With funding from NEPAD, CISONECC is piloting the Gender Climate Change Agriculture (GCCASP) program  in two agricultural Extension Planning Areas (EPAs) Ntchenachena and Chiweta in Rumphi district for six months targeting women groups.

Addressing the two day Training of Trainers (ToT) workshop in Mzuzu on Friday, CISONECC National Coordinator Julius Ng’oma said the model is being champion for farmers to effectively respond to present day farming challenges including dry spells and drought due to effects of climate change.

Ng’oma observed that with FMS small scale farmers are assured of potential markets for the produces.

“Smallholder farmers’ growing engagement with the market is a key precondition for increased income to farmer household and for agriculture based economic growth. But most often farmers – especially smallholder farmers – remain at the fringes of the market.

“They are not included in the value chains for their commodities as conscious actors, but – if at all – they are perceived as merely an economic factor. Typically, farmers do not know much more about the value chains than the first link they meet, which is often the middleman – much hated and demonized by the farmers, who feel that they get too low prices for what they produce”, observed Ng’oma

He adds, “But, to be engaged with the market requires much more than just removing the middleman, actually not necessarily a good idea, because the middleman has a function in the value chain by bringing goods from A to B, without which the chain would not function. The farmer needs market skills, must be market ready, before s/he can maneuver and benefit from what the market offers.
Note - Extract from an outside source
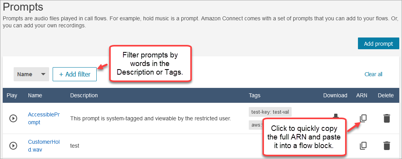Open the Name filter dropdown
402x159 pixels.
pos(31,74)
“These skills can be learned, and with those skills the farmer can start treating farming as a business.We call this a Farmer Market School to distinguish it from the two models with related names – farmer Field Schools and Farmer Business Schools”, he explained.

Chimwemwe Grace Kussein, Principal Gender and Development Officer in the Ministry of Gender lauded CISONECC for timely intervention with the model that will empower women economic skills.

women lead farmers after being trained on FMS Model

The ToT workshop attracted over 35 participants drawn from government officials, women lead farmers, media among others.

In the middle of training participants had to visit Mzuzu central market to appreciate the practical aspect of FMS model.